- The Washington Times - Friday, July 30, 2010

With Wikileaks’ release last week of 92,000 pages of classified documents about the war in Afghanistan, it seems everyone, naturally, is concentrating on the details and progress of the hot war being fought between Afghan soldiers, coalition forces and the Taliban.

But there is another war being fought - this one mostly out of the limelight of press headlines and caches of leaked documents. It is a battle for the economic soul of the nation, one that will determine whether Afghanistan becomes a thriving capitalist economy or remains one based on tribal rivalries in a zero-sum game.

As important as defeating the Taliban and creating a workable democracy, this financial struggle is critical to how effective a partner Afghanistan will be in the future for the West.

I know this struggle very well, having been at the forefront of investment in the country since the fall of the Taliban in late 2001. People think I am delusional when I say that one day Kabul could be like Singapore or Hong Kong, but I firmly believe it. With Gen. David H. Petraeus’ new rural security plan in place, I am more confident than ever that there is a realistic chance for success for the efforts by many of us to create a society in which international investment booms and there are opportunities for ordinary Afghans to create a large middle class. The recent finding of immense natural resources in the country is yet another opportunity for financial expansion and extended revenues for the Afghan government that must not be missed.

However, the challenge to creating the new financial Afghanistan is threefold:

First, there is an epidemic of petty corruption on the part of low-level police officials, customs agents and government bureaucrats, who supplement their very low salaries by demanding small bribes for performing the duties they are bound to perform anyway. I believe this largely could be eliminated by higher salaries, reasonable benefits and meritocratic hiring and promotion.

I have strongly urged the national government to do this, but it doesn’t have the funds. It’s about time that the government started collecting all the taxes owed from the private sector. This is not something that is optional. If the government wants to eliminate petty corruption across the country, it must tackle it financially and with a civil service reform package.

There is a second stage of corruption. This is committed by high-level political officials. Some of these men have entrenched positions of significant power. In many instances, they have been emboldened in their behavior since the fall of the Taliban because, unfortunately, Western forces put security first and often turn a blind eye to political corruption.

This high-level corruption can only be stopped if the international community joins the Afghan government and together they methodically go about dismantling the small fiefdoms of some Afghan political leaders. It will be no small task, but it can be done. But the first joint task force announced last week between Afghan officials and the United States to monitor the billions in cash flown out of Afghanistan each year is an example of how not to do it. These probes should be secret. Announcing them through the U.S. Embassy and the Afghan Finance Ministry only warns the corrupt officials that they must find other ways to transfer their money. Press releases about busting serious corruption at the highest levels should be dispensed after the cases are made.

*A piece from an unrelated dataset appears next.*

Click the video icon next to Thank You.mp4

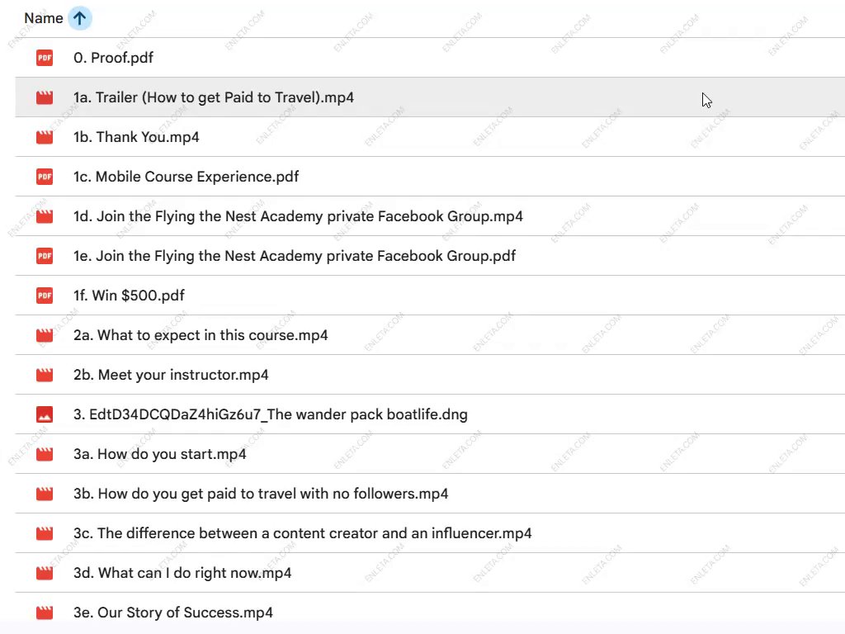tap(45, 137)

The third hurdle in the effort to reform Afghanistan economically is the need somehow to stop the tarnishing of many legitimate businessmen by public reports that leave the broad impression that everyone in the country is somehow compromised by corruption. The problem is exacerbated by a veritable cottage industry among some politicians and businessmen who spread lies to foreign correspondents in order to destroy their competition. From 2001 through 2003, rumors or innuendos suggesting sympathy or financial support for al Qaeda were enough to ruin someone’s reputation. Since 2004, the smear campaigns have focused on allegations of opium trafficking or some variation of corruption, ranging from money laundering to bribery.

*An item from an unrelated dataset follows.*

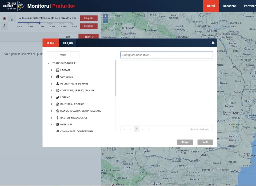This screenshot has height=186, width=256.
Task: Expand the MEZELURI category
Action: tap(52, 124)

These are polished and sophisticated misinformation campaigns, designed often to pass muster with seasoned correspondents. They are crimes against the truth by unscrupulous men who are motivated by political rivalries and financial jealousy. They misuse Western reporters in a back-and-forth game of passing along supposedly secret or inside information and then leading the reporter to a “second source” who “independently corroborates” the story. Even Pakistan’s ISI, as indicated in the Wikileaks files, may play a disinformation role to help its Taliban allies. All that is missing are the facts.

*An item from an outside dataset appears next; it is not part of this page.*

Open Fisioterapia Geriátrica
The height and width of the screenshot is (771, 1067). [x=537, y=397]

I welcome investigative reporters to do exposes on the real corrupt powers in government. Exposing these men to the light of day would be a public service and also would make it easier for the national government to take action against them.

However, by passing misinformation about legitimate businessmen, the corrupt politicians make it more difficult for those businessmen to raise money from Western banks and investors. Those of us who are trying to do it “the right way” don’t have access to offshore accounts or hundreds of millions of dollars in bribes and payoffs. Like businessmen in any country, we need to obtain loans, get partners and calculate a reasonable rate of return on our money. Shaking Afghanistan out of the economic calamity caused by 30 years of war and now the battle with the Taliban is a herculean task. Trying to do it while battling politically motivated and false accusations of wrongdoing is nearly impossible.

Mahmood Karzai is first vice chairman of the Afghanistan Chamber of Commerce and older brother of Afghanistan President Hamid Karzai.